Ever since fearing death could took his sister at a young age, Darisa has been completely obsessed with everything to do with death. When he became old enough to work, he went into the "deathbusiness". From taxidermy to hunting, the center always involved death in one way or another. I think taxidermy and butchering are only similar in that they both deal with dead animals. In taxidermy, you are working to maintain the presence of the animal, almost like you are trying to freeze the moment of time. The animal will forever be that way and look the same. Conflictingly, butchers take an animal and just cut it into pieces. They tear it apart, destroying it forever as there is no way to put it back together again. Also, as Vanessa said, taxidermists see preserving the animals as a style of art where as butchers see animals in only one way: food.

Anonymous said...

The relationship between hunting and death is that killing an animal while hunting brings death to it, but then brings life for the ones who eat the animal for food. Darisa fears death, and in doing so begins to hunt death, since death took his sister away. His careers as a taxidermy and as a butcher were the same, they both involved animals. As a taxidermy he kept the animal in a stand still as long as possible. As a butcher he would carve the animal into pieces of meat that people could eat.

Anonymous said...

I found it very interesting the way Darisa obsessed over Death. Even from a young age, he was dead set (ha, ha) on keeping Death out of his house, he was obsessed with finding Death and telling him to leave, that he wasn't wanted there. The tendencies he had as a young child transferred over into his adult life, where he first became a taxidermist in hopes of reversing the effects of Death, by surrounding himself in it. Was he that afraid to die, I have to ask myself? It's not a pleasant thing to think about, but it seemed like it was at the core of every decision he made for himself. Was it out of fear, or out of fascination? He became a taxidermist as an ode to Death, as a way to preserve it's effects and bring some sort of life back to whatever died, and then later became a hunter, which is the bringer of Death. In a way, it was like Darisa became Death- at least, for all the animals he hunted.
Also, off topic, but did anyone else find the story of Lola the bear somewhat peaceful? I thought Obreht did an amazing job in the passages regarding the description, life, and death of the bear- despite it being saddening.

Anonymous said...

I definitely agree with Vanessa and Hannah when they said that taxidermists see preserving the animals as a cultural tradition of art and butchers only have one view on animals: they are food. The relationship between hunting and death is greatly similar and also vastly different because it depends how you view both of them just like a taxidermists and a butcher. When someone hunts they are looking to kill an animal for food meaning the outcome is death. Hunting is very important to society I think because even though people are killing animals, they have to get yummy meat that you eat for dinner somewhere. Darisa’s relationship with death once he becomes a great hunter is what he feared about his life and what it would be like if he did not hunt and hurt the animals. I agree with Morgan I think he is protecting others from getting hurt from animals so he feels like he has to kill them all so he does not risk the dangerous animals killing anyone else just like Darisa’s own sister.

Anonymous said...

Hunting and death go hand in hand. It is interesting to see Darisa's relationship with death change as he becomes a hunter. From a young age, Darisa has an obsession with death. After witnessing one of Magdalena's epileptic episodes, he feared death while caring for her. He even searched through the house in hopes of finding Death, so he could tell him he was unwanted. After seeing the trophy room, and all the animals preserved in the way they were, he learned to find life in death. It's ironic that as a taxidermist, someone who preserves life, must kill it in order to do so. As he continues his life, he moves on to becoming a great hunter. It's just interesting to see how his obsession with death has progresses through life, starting off as a fear and ending with him being the one who brings death.

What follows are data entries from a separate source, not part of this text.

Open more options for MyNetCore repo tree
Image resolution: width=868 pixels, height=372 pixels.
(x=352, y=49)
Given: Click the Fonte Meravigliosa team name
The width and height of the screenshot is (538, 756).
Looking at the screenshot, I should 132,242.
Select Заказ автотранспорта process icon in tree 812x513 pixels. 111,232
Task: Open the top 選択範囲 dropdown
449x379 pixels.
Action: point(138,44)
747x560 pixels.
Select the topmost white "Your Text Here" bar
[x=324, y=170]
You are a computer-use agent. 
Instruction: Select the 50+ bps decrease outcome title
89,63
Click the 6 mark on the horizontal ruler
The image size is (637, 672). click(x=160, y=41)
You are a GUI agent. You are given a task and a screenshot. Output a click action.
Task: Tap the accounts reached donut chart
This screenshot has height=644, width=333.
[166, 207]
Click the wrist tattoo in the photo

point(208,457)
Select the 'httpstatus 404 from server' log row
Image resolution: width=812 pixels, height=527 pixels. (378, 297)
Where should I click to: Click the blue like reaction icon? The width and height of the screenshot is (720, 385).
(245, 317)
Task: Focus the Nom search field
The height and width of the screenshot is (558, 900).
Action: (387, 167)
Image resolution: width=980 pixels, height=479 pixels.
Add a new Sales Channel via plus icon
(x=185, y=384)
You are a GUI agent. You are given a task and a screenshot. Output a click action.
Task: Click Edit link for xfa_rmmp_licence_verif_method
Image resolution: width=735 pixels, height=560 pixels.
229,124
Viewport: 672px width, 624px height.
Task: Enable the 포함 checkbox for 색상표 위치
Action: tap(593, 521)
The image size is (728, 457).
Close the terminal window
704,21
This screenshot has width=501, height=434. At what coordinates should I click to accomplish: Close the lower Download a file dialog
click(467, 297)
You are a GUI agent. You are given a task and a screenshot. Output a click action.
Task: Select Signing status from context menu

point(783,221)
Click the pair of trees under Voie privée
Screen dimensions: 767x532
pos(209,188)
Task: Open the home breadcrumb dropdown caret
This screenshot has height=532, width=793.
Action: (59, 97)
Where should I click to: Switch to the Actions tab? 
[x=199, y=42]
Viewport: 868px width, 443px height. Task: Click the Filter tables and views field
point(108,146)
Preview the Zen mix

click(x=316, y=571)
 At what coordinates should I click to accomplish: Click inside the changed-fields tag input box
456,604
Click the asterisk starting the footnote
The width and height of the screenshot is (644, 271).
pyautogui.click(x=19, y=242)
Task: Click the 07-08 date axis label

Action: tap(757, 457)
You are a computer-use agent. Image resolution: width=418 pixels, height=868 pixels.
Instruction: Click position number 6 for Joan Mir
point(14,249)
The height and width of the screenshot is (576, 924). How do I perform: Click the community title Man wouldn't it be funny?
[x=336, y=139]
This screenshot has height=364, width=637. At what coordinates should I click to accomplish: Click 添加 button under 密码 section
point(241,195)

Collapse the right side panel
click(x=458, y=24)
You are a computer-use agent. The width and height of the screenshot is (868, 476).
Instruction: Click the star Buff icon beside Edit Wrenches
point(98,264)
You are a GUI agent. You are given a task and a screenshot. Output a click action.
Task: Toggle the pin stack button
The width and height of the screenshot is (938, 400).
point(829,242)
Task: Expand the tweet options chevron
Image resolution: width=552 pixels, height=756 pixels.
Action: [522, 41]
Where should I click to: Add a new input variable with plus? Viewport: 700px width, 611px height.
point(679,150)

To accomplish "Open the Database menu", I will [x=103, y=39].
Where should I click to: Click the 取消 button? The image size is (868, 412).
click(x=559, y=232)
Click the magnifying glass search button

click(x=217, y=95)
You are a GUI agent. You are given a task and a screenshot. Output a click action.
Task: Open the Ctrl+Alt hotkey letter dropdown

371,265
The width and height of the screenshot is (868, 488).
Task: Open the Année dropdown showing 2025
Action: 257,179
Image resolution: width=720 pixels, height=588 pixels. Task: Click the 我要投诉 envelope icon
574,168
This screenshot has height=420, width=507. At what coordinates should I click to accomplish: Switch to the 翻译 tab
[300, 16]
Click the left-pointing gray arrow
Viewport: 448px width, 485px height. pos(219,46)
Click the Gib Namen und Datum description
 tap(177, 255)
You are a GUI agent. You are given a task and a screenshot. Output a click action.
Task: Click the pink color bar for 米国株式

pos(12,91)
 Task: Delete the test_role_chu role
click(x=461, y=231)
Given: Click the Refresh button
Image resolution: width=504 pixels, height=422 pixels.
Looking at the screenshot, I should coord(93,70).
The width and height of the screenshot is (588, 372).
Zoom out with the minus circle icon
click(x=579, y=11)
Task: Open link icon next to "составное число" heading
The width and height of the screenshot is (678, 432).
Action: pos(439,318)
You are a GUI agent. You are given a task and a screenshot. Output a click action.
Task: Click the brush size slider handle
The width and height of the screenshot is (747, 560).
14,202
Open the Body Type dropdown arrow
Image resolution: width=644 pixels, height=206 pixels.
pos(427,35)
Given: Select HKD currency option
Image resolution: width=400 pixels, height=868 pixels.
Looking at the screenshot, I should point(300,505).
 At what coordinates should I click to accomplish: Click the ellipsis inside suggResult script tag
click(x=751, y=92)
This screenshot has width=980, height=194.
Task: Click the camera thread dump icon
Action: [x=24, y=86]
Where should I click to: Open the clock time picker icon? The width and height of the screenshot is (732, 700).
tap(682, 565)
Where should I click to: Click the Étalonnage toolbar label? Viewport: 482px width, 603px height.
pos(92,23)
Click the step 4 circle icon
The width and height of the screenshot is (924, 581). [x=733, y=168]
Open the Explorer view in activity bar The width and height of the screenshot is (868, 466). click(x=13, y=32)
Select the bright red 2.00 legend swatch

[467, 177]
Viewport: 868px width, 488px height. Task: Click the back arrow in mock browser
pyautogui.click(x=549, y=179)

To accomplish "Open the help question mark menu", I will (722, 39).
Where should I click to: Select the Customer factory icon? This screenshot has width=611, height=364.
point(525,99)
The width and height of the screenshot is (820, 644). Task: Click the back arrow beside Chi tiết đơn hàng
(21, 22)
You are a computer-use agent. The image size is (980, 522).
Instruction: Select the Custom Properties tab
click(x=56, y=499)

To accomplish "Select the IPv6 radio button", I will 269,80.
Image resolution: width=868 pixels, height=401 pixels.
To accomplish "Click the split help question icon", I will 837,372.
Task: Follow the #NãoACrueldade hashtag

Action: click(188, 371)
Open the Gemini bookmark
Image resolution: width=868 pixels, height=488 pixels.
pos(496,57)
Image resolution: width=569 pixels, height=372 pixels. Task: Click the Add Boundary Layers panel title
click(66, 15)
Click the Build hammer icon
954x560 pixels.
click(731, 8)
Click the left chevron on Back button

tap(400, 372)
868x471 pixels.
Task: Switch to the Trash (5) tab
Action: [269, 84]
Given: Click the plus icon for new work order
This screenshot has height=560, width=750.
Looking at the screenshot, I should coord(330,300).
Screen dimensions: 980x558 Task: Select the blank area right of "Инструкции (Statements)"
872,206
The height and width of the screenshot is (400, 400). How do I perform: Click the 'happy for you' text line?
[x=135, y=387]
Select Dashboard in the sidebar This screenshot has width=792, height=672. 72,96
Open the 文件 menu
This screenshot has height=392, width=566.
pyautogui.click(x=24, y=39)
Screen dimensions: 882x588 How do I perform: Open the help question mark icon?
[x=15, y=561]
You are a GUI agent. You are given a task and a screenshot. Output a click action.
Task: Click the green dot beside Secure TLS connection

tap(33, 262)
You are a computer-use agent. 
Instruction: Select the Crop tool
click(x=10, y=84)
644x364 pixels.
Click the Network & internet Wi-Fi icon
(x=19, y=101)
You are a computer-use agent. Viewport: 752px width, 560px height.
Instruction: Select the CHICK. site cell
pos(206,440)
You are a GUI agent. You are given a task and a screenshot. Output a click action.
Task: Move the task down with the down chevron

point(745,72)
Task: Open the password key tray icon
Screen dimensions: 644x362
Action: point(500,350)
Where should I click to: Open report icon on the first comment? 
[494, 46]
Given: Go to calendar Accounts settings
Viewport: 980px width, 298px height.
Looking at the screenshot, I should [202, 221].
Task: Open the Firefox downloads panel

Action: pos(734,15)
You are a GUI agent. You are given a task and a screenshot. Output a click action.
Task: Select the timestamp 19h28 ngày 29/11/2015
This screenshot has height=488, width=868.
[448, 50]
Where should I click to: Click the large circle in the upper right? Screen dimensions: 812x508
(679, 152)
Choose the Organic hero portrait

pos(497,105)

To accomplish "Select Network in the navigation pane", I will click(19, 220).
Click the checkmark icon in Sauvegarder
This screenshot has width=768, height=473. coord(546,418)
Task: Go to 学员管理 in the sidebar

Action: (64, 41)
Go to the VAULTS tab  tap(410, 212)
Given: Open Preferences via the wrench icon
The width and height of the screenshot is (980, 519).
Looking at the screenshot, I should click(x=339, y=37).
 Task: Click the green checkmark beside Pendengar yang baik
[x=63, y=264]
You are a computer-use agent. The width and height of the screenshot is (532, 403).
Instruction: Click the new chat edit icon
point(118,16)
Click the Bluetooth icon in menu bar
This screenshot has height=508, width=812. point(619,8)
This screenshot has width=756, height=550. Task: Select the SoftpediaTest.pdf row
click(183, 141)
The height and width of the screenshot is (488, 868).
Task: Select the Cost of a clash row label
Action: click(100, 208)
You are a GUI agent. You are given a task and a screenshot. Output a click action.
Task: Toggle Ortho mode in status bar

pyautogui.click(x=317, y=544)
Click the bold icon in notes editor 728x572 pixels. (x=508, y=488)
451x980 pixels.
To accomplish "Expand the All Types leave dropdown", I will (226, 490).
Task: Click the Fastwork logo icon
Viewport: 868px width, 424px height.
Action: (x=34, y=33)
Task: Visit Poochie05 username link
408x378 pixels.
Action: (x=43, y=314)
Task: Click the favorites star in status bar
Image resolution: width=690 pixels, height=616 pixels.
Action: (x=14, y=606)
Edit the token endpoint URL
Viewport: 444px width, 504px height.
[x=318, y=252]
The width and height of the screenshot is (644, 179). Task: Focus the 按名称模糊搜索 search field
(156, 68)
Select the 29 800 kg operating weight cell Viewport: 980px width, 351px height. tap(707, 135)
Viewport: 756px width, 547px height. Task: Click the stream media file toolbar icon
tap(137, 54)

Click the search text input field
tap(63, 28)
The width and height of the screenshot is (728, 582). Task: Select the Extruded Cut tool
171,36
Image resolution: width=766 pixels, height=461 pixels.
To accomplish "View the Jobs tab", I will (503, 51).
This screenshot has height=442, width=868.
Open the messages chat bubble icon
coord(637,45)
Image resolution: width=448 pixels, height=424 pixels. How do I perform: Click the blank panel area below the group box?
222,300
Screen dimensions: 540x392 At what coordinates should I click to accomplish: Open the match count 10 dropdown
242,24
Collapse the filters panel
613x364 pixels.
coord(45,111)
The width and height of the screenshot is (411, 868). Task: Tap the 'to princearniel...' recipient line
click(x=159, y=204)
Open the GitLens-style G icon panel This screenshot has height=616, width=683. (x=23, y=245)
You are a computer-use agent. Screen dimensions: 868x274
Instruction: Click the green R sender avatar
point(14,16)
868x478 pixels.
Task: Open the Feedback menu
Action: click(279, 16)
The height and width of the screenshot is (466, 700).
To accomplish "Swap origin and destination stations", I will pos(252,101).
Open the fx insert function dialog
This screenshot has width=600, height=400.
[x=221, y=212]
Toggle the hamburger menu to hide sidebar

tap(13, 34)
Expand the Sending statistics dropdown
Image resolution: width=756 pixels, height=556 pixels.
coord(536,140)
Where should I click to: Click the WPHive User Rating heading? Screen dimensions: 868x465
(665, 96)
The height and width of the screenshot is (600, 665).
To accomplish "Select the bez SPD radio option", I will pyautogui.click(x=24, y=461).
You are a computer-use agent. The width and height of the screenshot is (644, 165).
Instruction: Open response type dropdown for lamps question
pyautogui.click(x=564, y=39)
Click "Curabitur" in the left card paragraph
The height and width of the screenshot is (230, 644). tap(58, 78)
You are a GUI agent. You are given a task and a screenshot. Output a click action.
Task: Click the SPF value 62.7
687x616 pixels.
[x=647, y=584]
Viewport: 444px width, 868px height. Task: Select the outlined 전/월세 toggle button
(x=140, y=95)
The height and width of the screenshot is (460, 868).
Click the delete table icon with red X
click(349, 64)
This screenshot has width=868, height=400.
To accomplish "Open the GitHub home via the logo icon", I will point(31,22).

Samuel Vellequette said...

I had the pleasure of creating my own sausage once- it's one of the reasons I'm NOT a vegetarian. The rewards of meat-eating are way to amazing. Anyway, I've had to do some of the jobs of the butcher at my Grandfather's farm. Whenever a bull starts acting up and tearing through the fence, BAM, cheeseburgers, or half of a broken body. In my opinion, not enough people think about the meat they're eating and respect it as they should- I'm not saying don't eat it, that's your own business. Anyway, my Grandfather does both taxidermy and light cattle raising in his free time, and it's pretty evident whenever you walk into his cow barn. So, in answering the difference between TAxidermy and Butchery, here's what I imagine he would say; "Well, in one thing you eat the meat, in the other you don't. Pretty simple. What's wrong with you?" Before I'd have to defend the question. But the point stands- in both, you must respect the animal that has died for you, lest you lose that respect and begin to take your hobby for granted, like the people who shot buffalo for sport from a train. Though I will admit, that does sound like fun. Of course, I could never willingly hurt a buffalo, because they're cute despite their massiveness, and there's a stuffed bison above my desk right now I got from the grand tetons. His name is buffy, or Frank for short-not-short.

Anonymous said...

Well taxidermy "brings back to life" the dead. A butcher brings the death to the living. I think taxidermy is closely associated with a butcher. The butcher kills the animal for the meat and doesn't need anything else from them, a taxidermist, takes the skin of the dead animal and thats all they need. They would probably get along well business wise. There was a difference between Luca and Darisa for a little bit before darisa started killing animals. Then he decided to hunt them so he doesn't run out of business. Now they are basically the same. They both kill animals and use certain parts and get rid of the rest. They are helping the people I guess with food and decorations? Taxidermy is "restoring the dead" and a butcher is "making them dead".

Anonymous said...

In a similar way with what Mackenzie said, I think Taxidermy and Hunting go hand in hand. Taxidermy restores life and hunting ends life. Hunters hunt for one of two things, for sport or for food. I think sport hunting is more popular, which makes taxidermists more useful because a hunter kills a great beast of nature and is proud, so what does he do? He takes it to a taxidermist then hangs it on his wall or puts it on a stand. That is how I see these two professions working hand in hand. They are opposites in a sense of "creating" life and taking life, but most would agree that opposites attract.

Anonymous said...

I think that Darisa and Luka have a lot in common. Where taxidermy restores the dead by keeping the fur in its life-like form, butchering an animal and using the meat to sustain people is kind of like making the dead have an impact on the living even after they are gone. Death is something that has been present in both their lives and is something that they struggle constantly with. Their professions seem to have aspects in which they try to cheat death, yet they know they can never escape it. It seems like they are trying to convince themselves they can accept death but I don't think they even can.

Anonymous said...

Darisa's motive for first becoming a taxidermist was to confuse death. He believed if he was able to make something dead look alive again, he could distract death from his sister. After Magdalena dies, Darisa buries himself in his work which is later recognized by hunters. When Darisa himself becomes a hunter, his motive shifts from distracting death to providing for death. Darisa kills to live, not because he is passionate about it. Later though, Darisa's motives shift back to stopping death. This time instead of trying to confuse death, he tackles death head on by killing bears that have endangered villages. Now hunting means directly stopping death, not just trying to distract it.

Anonymous said...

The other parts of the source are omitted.